I just didn't know if I was going to ever meet someone again. I didn't want to be alone forever and I want my girls to have a dad. One who is actually there for them, one to help with teaching them to ride a bike and learn to write.
Amanda and Arin are identical twins. They look exactly alike but I can tell the difference. I'm not sure how since it seems even their teacher can't but I can. They have their sperm donors dark complexion, my chocolate brown eyes, my nose, their father's straight black hair and my build. Arin unfortunately got my clumsiness. Amanda is much more graceful than us. She says she wants to be a dancer when she is older and I fully intend on putting her in this summer's dance class at the nearest studio.
They have my attitude toward life: Nothing ventured, nothing gained. We have to take risks and do things to be able to get anywhere in life. I'm not sure how I am going to ever go anywhere to meet anyone to take a risk but one day love will find me. I was always told "love comes softly" you can't just meet someone and expect it to work out. You can't expect anyone to love you back no matter how much you love them. You sure in the hell cannot make someone love you and you never know who you will end up loving.
I just don't see how Jake would be stupid enough to miss out on these girls. They are the best kids a person could know. Sure they get annoying but what kid doesn't? I have yet to meet one who wasn't. Oh well, Jacob can miss out all he wants, more love for me. I just wonder if I will ever find a man who isn't a creep to ever want a woman with two children already. It's hard to find a good man these days, just look at Jake.

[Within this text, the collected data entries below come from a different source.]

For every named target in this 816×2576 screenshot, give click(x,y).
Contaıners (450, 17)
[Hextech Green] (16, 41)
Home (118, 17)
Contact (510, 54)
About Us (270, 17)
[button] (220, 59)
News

Arin is more like me in ways. Always looks at the bad side of things, always a half empty cup instead of a half full one. Amanda is like Jake. Happy go lucky, nothing ever wrong, little miss sunshine all day long. Even in the morning. Its crazy how someone can be so much like a person they don't even know.
I looked at the clock and noticed it was one in the morning. I groaned. I was going to be exhausted at work the next day. I closed my eyes and fell into a restless lonely sleep.